:: TASK BRIEF ::
Copy out all of the data that follows, exactly as it appears.

┄┄┄┄┄┄

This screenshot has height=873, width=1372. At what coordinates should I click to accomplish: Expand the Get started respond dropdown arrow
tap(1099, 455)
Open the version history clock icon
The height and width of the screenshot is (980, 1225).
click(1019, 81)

┄┄┄┄┄┄

:: SOLVED PROBLEM ::
This screenshot has height=873, width=1372. At what coordinates should I click to accomplish: Expand the Get started respond dropdown arrow
tap(1099, 455)
Open the version history clock icon
The height and width of the screenshot is (980, 1225).
click(1019, 81)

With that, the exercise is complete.